“The world is a book, and those who do not travel, read only a page.” St. Augustine 354 – 430 City of God
Our plan was to arise early and walk from our AirBnB across Hyde Park to attend the Britannia (heavenly sounds to the ear of an Anglophile) LDS Young Adult Ward church service on Exhibition Road. It quickly became apparent that with my injured foot I wasn’t going anywhere so Newell and Tim set off to find a pharmacy. They brought back an orthopedic ankle support, but we missed the meeting and felt badly about that.
While looking for a pharmacy, the guys passed the Baden-Powell House, home of the founder of the Boy Scouts. Now furnished as a sort of hotel/hostel/YMCA, there are affordable rooms, meals and community events held there.
Hyde Park was described in the Domesday Book ordered in 1086 by William the Conqueror. After his break from the Roman Catholic Church, Henry VIII took the property from Westminster Abbey and turned it into a deer hunting refuge. Our family tree includes the Conqueror, Hydes and Henry VII, so it seems we have some connection to the history of the park.
Of course, the proper manners expected by the British extend to the roads as well. Did you know that driving on the left hand “The Rule of the Road” was started to keep traffic flowing safely on the London Bridge?
A convent just down the street from the house we were staying at.
After church we were going to walk down the block to the Victoria and Albert Museum and the Natural History Museum. Newell was convinced that I needed to get out because we only had a few days in London, so he located a nearby train station, wrapped my foot, grabbed some snacks and water and we set out. We try to observe the Sabbath Day by not shopping and by focusing on spiritual subjects.
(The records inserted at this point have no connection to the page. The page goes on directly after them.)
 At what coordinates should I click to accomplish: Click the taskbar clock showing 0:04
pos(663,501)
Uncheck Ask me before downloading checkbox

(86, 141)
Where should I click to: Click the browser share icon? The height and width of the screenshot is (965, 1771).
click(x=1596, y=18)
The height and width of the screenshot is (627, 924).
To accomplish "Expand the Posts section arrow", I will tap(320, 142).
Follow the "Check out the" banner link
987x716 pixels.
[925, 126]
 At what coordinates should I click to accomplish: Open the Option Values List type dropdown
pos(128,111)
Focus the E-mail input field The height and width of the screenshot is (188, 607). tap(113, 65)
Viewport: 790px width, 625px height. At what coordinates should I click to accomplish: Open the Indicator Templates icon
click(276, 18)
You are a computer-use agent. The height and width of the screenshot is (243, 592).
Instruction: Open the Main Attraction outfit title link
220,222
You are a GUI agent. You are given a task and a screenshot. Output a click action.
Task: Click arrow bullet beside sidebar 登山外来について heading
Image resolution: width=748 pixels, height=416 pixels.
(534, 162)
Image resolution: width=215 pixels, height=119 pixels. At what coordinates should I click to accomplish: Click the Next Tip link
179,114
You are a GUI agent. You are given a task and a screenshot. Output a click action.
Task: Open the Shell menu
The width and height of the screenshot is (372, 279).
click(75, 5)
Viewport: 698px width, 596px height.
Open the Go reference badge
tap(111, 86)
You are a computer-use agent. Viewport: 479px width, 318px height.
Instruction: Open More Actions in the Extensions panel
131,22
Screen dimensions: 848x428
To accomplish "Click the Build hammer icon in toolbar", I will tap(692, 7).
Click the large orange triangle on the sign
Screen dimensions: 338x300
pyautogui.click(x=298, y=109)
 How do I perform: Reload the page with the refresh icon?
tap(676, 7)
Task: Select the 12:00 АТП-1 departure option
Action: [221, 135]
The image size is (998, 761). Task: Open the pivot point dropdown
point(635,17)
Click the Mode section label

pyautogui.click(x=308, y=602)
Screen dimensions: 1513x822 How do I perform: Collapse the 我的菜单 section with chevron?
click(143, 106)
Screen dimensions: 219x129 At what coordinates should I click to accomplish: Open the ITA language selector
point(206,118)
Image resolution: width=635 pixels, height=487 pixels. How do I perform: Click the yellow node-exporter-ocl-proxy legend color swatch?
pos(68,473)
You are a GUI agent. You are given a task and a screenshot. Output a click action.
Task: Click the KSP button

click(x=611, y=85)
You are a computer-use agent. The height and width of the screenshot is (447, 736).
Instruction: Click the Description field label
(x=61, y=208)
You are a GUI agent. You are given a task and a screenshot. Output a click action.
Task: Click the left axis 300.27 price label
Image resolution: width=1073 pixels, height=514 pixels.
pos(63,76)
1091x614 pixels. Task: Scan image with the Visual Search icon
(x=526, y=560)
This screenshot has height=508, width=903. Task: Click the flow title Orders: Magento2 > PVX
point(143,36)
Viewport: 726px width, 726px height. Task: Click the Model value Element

I rationalized that the LDS Church Art and History Museum in SLC is open on Sunday so maybe its all right to walk through these; the museums are free.
There is an entrance that comes up from the underground trains “the tube” (mind the gap) straight into the museum so we missed the grand exterior but walked into an amazing collection of art and history. In the tunnel we were treated to the fresh wafting melody of a performing harpist, heavenly.
Ahh, the Victoria and Albert, like a good British home, a melange of collected objects were displayed there. My first stop was at the sketches of Beatrix Potter (Peter Rabbit author) and E H Shepherd (Winnie the Pooh illustrator.)
And a mural showing what an artist can accomplish with a black, white and sanguine pigments.
Then some antiquities
A group of government officials convened at some point and made it legal to copy great art to display in multiple venues. Apparently you don’t need to travel you can find all your favorites right here.
Tim tries on a gauntlet from the 1500’s.
Check the attitude and body language of this gentleman.
The crown and jewel exhibit; I think this one will be fine.
The Natural History Museum featured statues of a variety animals on the exterior.
And inside an entire whale skeleton exhibited from the ceiling (can you imagine assembling and hanging this?)
From here we went to Buckingham Palace, the queen wasn’t in and hadn’t given us her weekend itinerary so we missed her.
I loved how everything had so much history and was accessible and convenient to reach.
One of the things I most admire about the British is their culture of devotion to “queen and country.” I value and hold most dear the freedoms we enjoy in America, but I feel that in our fierce individual sovereignty we have lost some of loyalty and feelings of community enjoyed by the British. I felt like we were with family.
4 words: Rick Steve’s Travel Guides (buy them, upload them, watch his tv shows!)
Look for alternative lodging at The Baden-Powell House and the Penn Club.
Carry drinking water in refillable containers, we found very few drinking fountains in Europe, buying bottled water gets expensive after a while.
You will likely be on your feet a lot – condition yourself by walking and taking glucosamine chondroiton for your knees.